Online school, parents fed up

TORONTO – Online lessons for Ontario students began today but many parents no longer want to hear about distance learning. Discontent is growing more and more in the province for the decision of the Ford government to close schools to cope with the spread of Covid-19 infections. 

A group of fierce parents also decided to send a clear and strong message to Prime Minister Doug Ford by not letting their children follow online lessons. For the third consecutive year, the students are tossed about by attendance at virtual lessons.

“We simply will not follow a directive that no longer makes sense to us,” Angie Tingas, a mother of four who resides in Toronto, said in an interview, “I feel that this is the only way parents have to tell the government that we do not agree with this closure of schools.” Last year the virtual study, Tinga pointed out, was not good for her children and so earlier this week she informed their schools that she would not enroll them in online classes. Boycotting virtual classes is according to Hamilton resident Melisa Mariutti, a mother of two, “the way to show the government that we are serious.”

Laura Jamieson, who lives in Orangeville and has two school-age children, says distance learning last year was a disaster not only for her 10-year-old son, but for the entire family. “Every five minutes I would scream, ‘Go online, you should be online!’ We were against each other. We were constantly yelling at each other,” Jamieson said.

Parents, especially those with younger children, say it can be really uneasy to facilitate learning outside the classroom in a physical sense, without the authority of a teacher present and in a house full of TVs, toys, siblings and other distractions.

Parents are in serious difficulty in managing the situation whether they are very permissive or decide to be authoritarian with their children. “We are asked a lot – said Tinga, who does not believe that it is right for a parent to take on the role of a strict school teacher on a daily basis – we are not that kind of parents. We will not yell at our children, no one will slap their child for not being online.”

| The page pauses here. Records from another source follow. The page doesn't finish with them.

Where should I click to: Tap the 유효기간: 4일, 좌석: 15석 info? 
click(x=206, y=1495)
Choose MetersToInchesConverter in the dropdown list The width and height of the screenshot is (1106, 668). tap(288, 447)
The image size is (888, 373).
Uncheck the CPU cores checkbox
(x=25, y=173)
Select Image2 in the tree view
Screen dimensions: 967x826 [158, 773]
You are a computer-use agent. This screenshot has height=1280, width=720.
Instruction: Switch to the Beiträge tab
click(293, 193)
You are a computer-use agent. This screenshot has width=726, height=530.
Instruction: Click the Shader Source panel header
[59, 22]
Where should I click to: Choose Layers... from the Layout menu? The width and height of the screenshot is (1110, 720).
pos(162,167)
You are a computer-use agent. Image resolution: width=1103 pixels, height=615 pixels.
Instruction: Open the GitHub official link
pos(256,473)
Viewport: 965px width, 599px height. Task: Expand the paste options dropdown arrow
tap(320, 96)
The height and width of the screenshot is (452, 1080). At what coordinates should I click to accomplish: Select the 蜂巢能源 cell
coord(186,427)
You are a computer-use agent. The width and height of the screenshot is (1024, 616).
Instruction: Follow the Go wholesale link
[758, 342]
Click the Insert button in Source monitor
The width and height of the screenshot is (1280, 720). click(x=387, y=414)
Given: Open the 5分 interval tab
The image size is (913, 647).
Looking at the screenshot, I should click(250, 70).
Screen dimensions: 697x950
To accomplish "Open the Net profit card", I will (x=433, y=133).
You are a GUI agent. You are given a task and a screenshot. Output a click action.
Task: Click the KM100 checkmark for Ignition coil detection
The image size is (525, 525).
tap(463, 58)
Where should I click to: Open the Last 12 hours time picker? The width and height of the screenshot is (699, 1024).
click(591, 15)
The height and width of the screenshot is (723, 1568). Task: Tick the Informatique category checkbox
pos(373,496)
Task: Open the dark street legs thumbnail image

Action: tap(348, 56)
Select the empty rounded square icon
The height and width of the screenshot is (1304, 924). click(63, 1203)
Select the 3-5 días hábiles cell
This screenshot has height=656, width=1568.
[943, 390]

For its part, the Ontario government says it is fully aware of the problems facing families. “We know that parents and students are facing great levels of hardship during this pandemic,” Caitlin Clark, a spokeswoman for Education Minister Stephen Lecce, told CBC News.

Meanwhile Bronwen Alsop of the Ontario Families Coalition – a group of parents who fight to keep schools open – organized a fundraiser on the Go Fund Me page for the purpose of bringing legal action. So far, more than $18,000 has been raised. “Ontario is the province where there has been the longest school closure, closure that has caused long-term collateral damage to our children and families during this pandemic, our children have been ignored during this pandemic. It is time to hold accountable those who do not take into account the needs of our children during this pandemic.”